Che coraggio e che insolenza quel Roberto Speranza che dispensa insensate accuse di fascismo all’indirizzo di Giorgia Meloni in quanto rea di aver affermato di non condividere l’idea di Europa tracciata da Altiero Spinelli, Ernesto Rossi ed Eugenio Colorni nel tanto dibattuto Manifesto di Ventotene. Come se decidere liberamente di non sposare in maniera convinta i valori ideologici di un manifesto equivalesse necessariamente a fare di un individuo un pericoloso gerarca fascista da appendere a testa a giù. Ma tant’è.
Questo è quanto afferma sprezzantemente l’ex ministro della Salute, secondo cui, una qualsivoglia critica mossa nei confronti dell’Europa di Ventotene sarebbe automaticamente da ricondurre al reato di “apologia al fascismo“. Insomma, o fai di Ventotene il tuo Vangelo o sei un fascista, tertium non datur.

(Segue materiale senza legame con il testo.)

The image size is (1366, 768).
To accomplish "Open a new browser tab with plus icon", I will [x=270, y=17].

E pensare che il Roberto Speranza che si avventura in questi strampalati artifici del pensiero, distribuendo patenti di fascismo a chiunque non dovesse condividere in toto i suoi ideali, è lo stesso che, da ministro della Salute dei governi Conte II e Draghi, è riuscito a rinchiudere in casa come dei topi (con tutto il rispetto per i topi) sessanta milioni di italiani con il pretesto di difenderli dagli attacchi del virus. Curioso, no?

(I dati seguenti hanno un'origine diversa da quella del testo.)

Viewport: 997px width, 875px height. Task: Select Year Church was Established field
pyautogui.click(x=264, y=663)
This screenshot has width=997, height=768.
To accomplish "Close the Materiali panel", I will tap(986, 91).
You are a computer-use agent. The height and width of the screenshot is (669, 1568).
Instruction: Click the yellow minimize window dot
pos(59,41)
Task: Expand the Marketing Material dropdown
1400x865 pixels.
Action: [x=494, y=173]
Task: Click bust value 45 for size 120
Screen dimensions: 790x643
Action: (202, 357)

Il principale artefice dei provvedimenti più illiberali e antidemocratici che la storia repubblicana ricordi, si prende la briga e di certo il gusto di stabilire, dall’alto di quel pulpito dove egli stesso si è pretestuosamente collocato, chi è fascista e chi no, qual è la corretta idea di Europa a cui doversi ispirare e quale invece quella da scartare aprioristicamente. Una pretesa che appare quanto meno esagerata da parte di chi, dopo gli innumerevoli disastri e i deliri liberticidi che lo hanno (nostro malgrado) reso protagonista nell’era Covid, dovrebbe avere almeno la decenza di tacere.